The problem
Copy out each line of the records below that contains the word "This", and treat letter case as significant.

--- Extracted data ---

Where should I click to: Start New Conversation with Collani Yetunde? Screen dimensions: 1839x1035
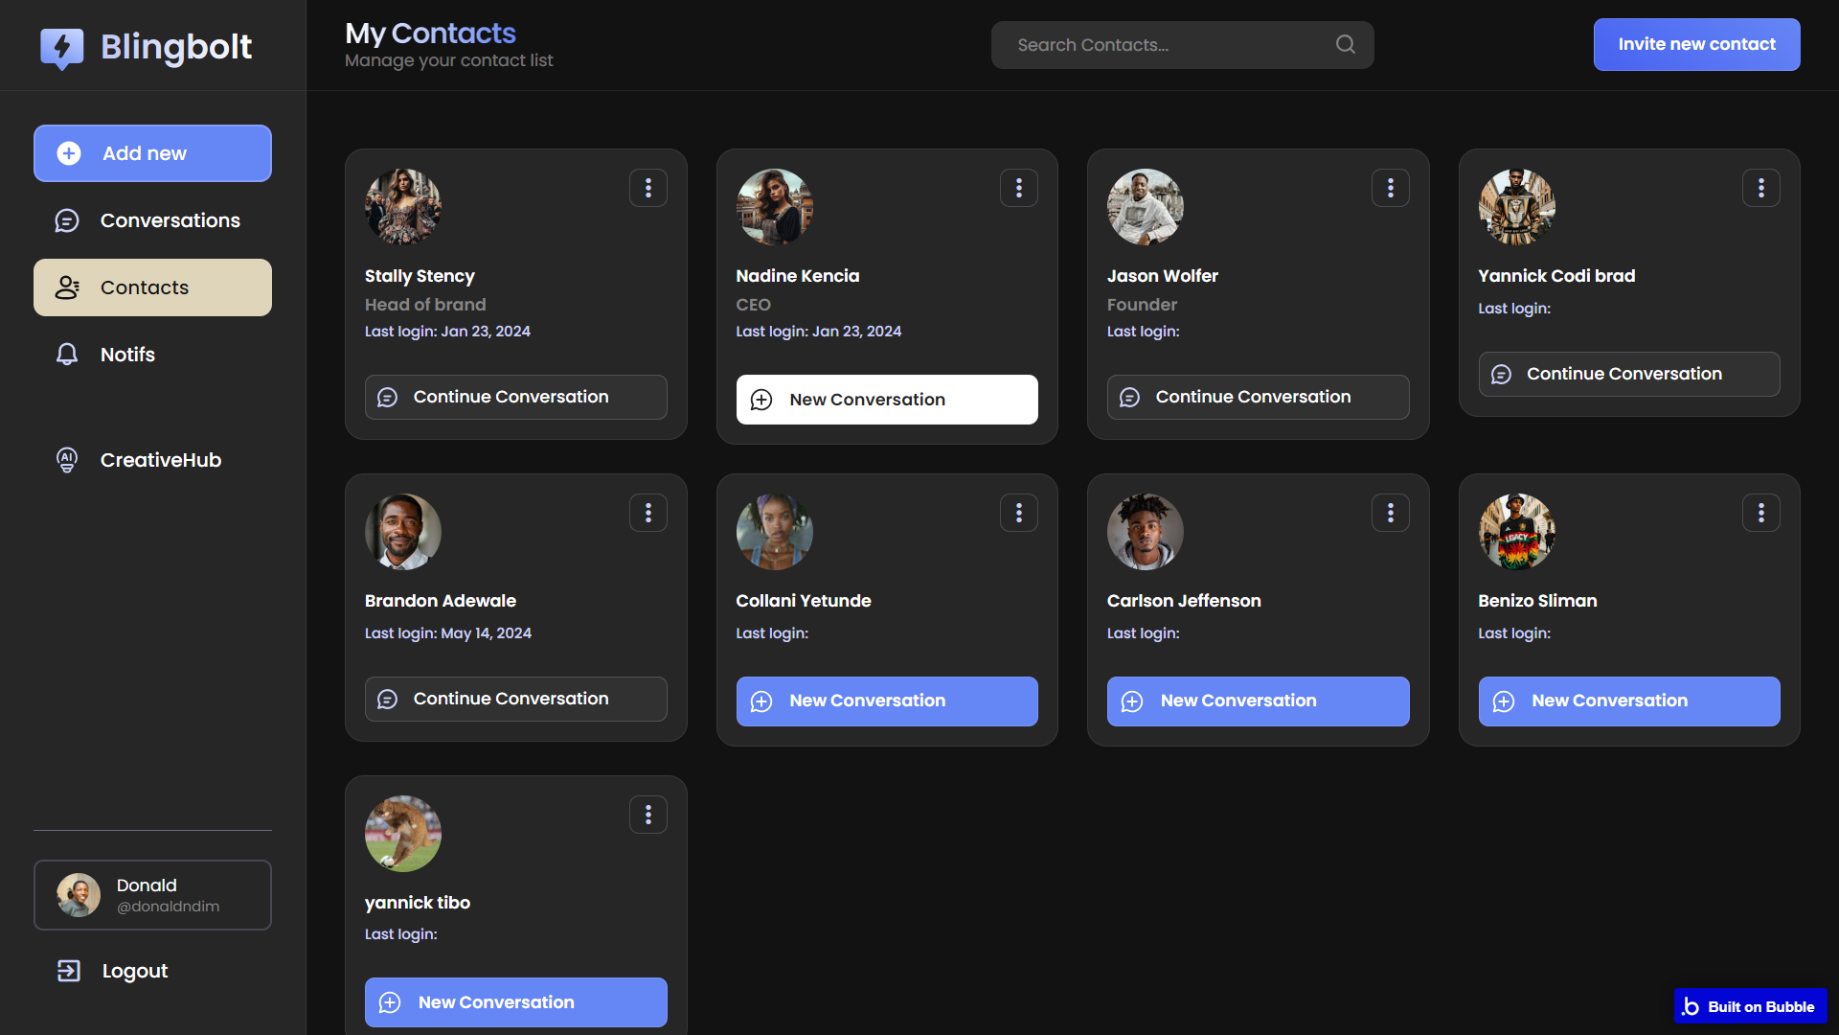(x=886, y=701)
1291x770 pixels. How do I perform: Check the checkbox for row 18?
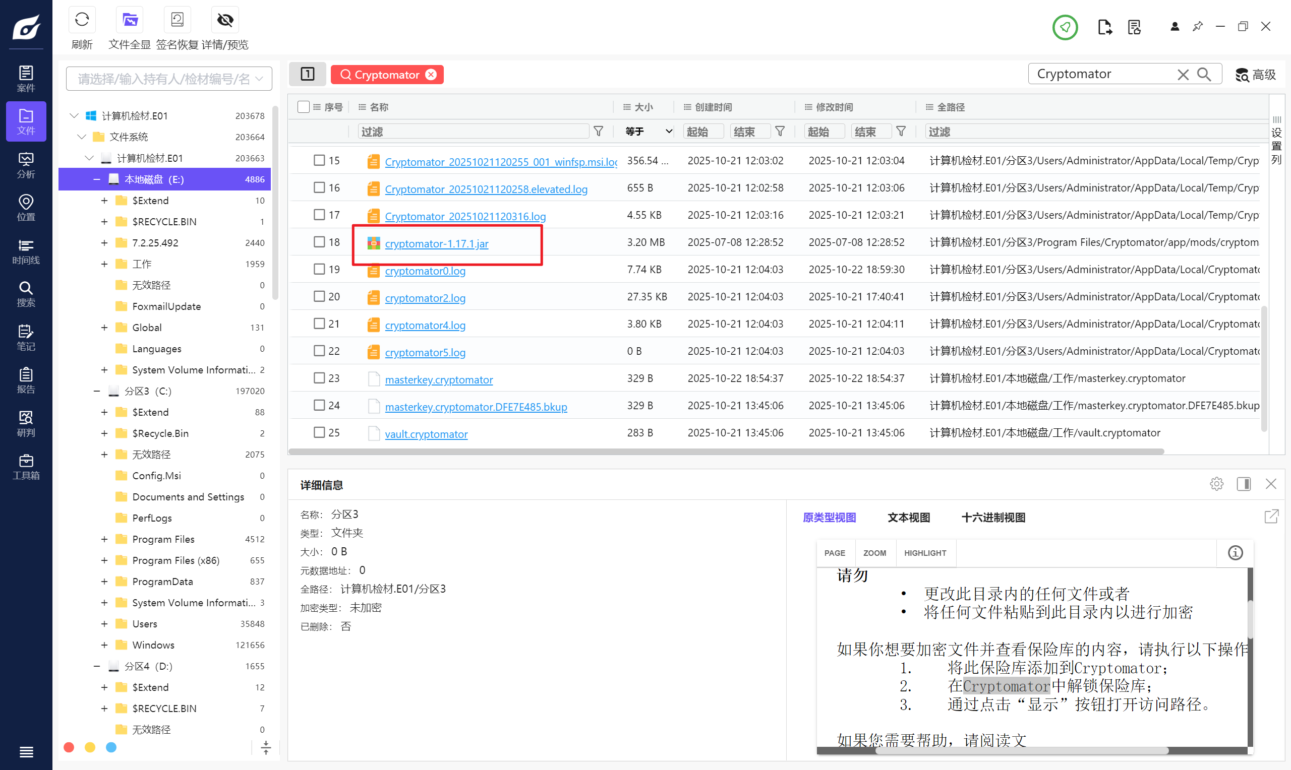pos(319,242)
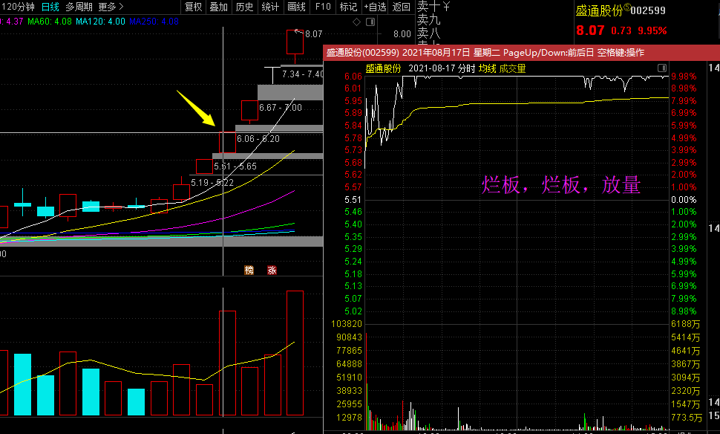
Task: Switch to the 120分钟 period tab
Action: [19, 7]
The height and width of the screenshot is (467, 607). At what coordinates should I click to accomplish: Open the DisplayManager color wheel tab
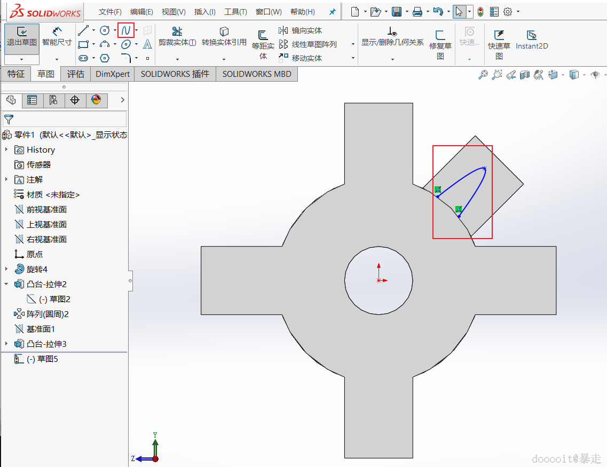tap(96, 100)
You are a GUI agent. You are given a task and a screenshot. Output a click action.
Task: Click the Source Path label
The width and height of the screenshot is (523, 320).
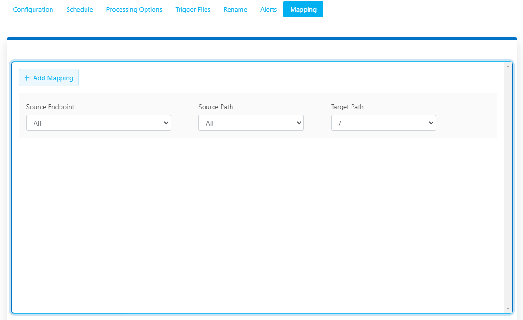click(x=215, y=107)
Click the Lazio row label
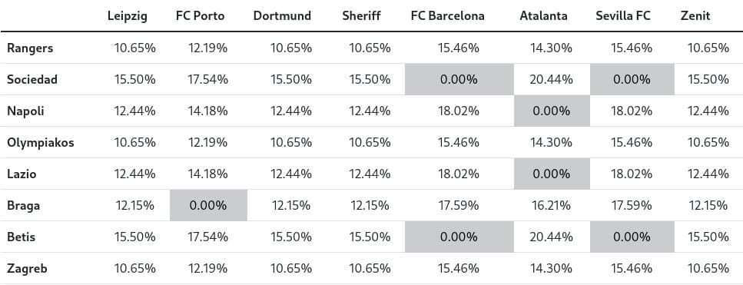Image resolution: width=743 pixels, height=285 pixels. tap(22, 174)
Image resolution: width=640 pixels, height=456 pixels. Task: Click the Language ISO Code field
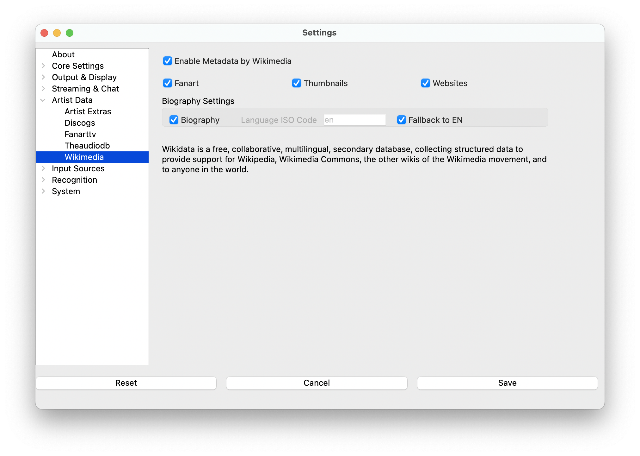click(354, 120)
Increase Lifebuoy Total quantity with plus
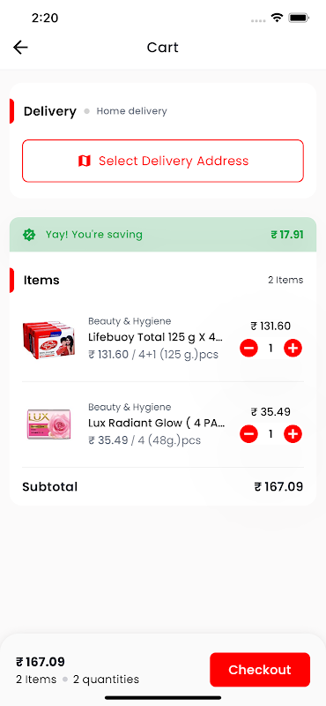Screen dimensions: 326x706 pos(293,348)
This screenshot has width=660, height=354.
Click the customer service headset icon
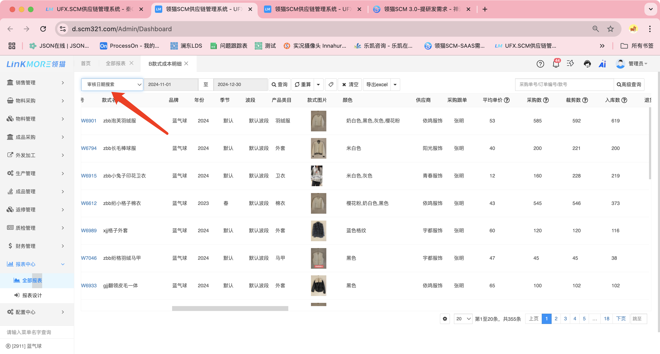tap(587, 64)
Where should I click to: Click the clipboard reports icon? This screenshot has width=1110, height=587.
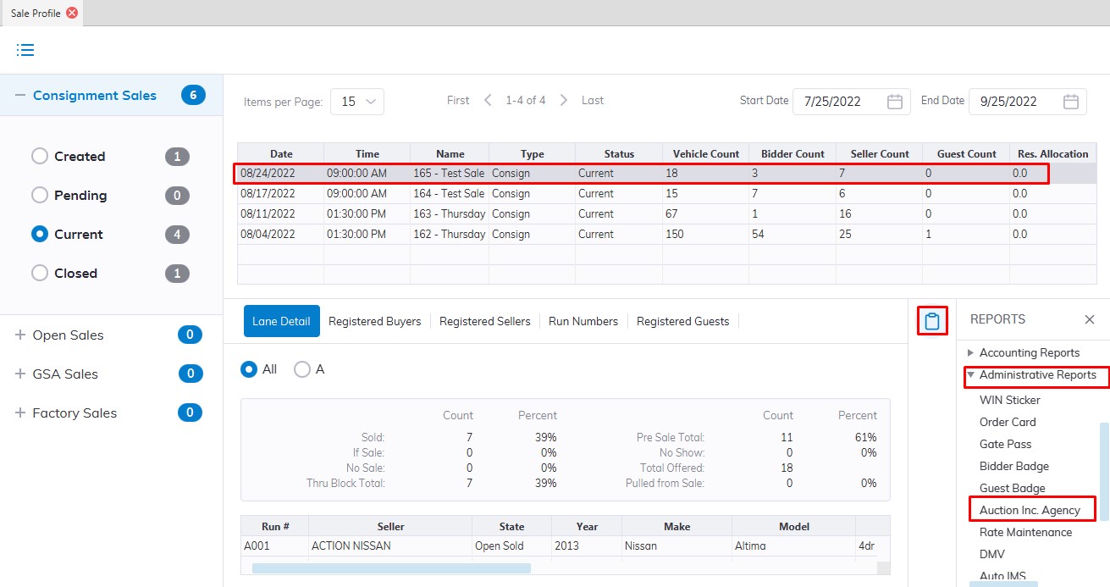coord(932,321)
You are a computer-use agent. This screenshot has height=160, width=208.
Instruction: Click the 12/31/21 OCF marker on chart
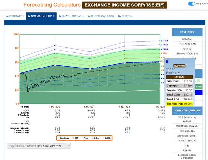click(90, 69)
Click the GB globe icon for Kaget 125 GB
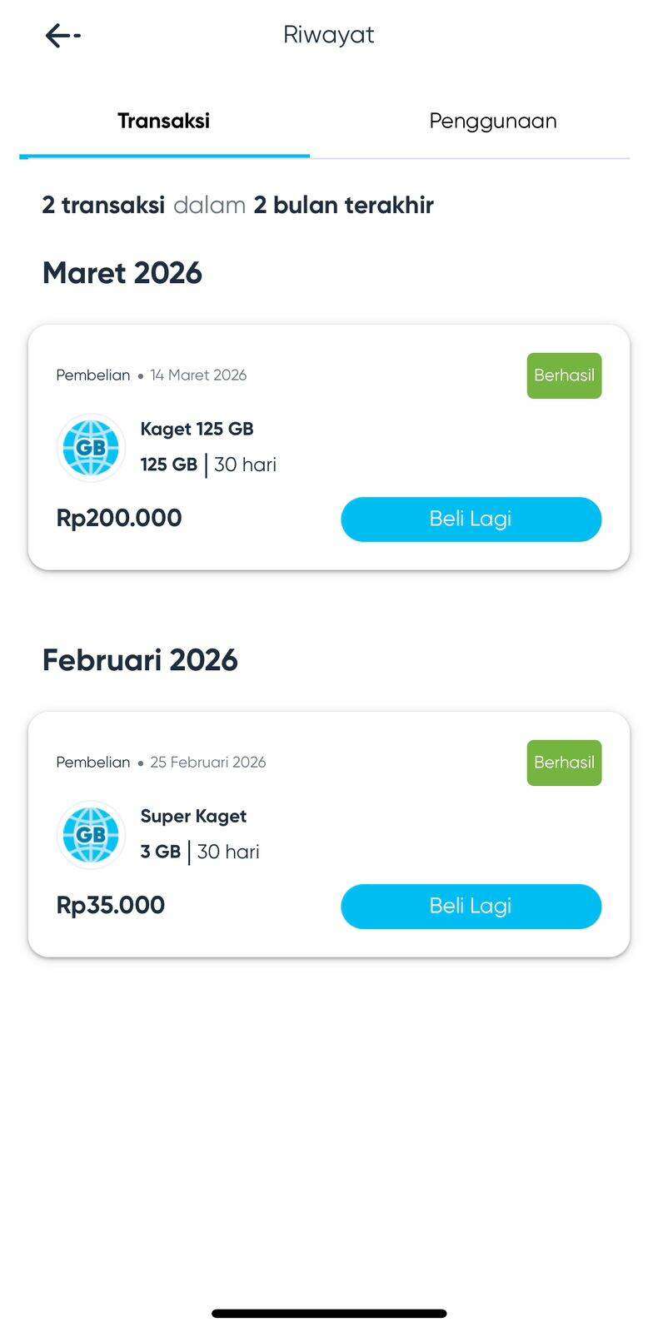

---

Output below
This screenshot has width=660, height=354.
Where should I click to: Click the clipboard reports icon? This screenshot has width=1110, height=587.
You are a computer-use agent. This screenshot has height=160, width=208.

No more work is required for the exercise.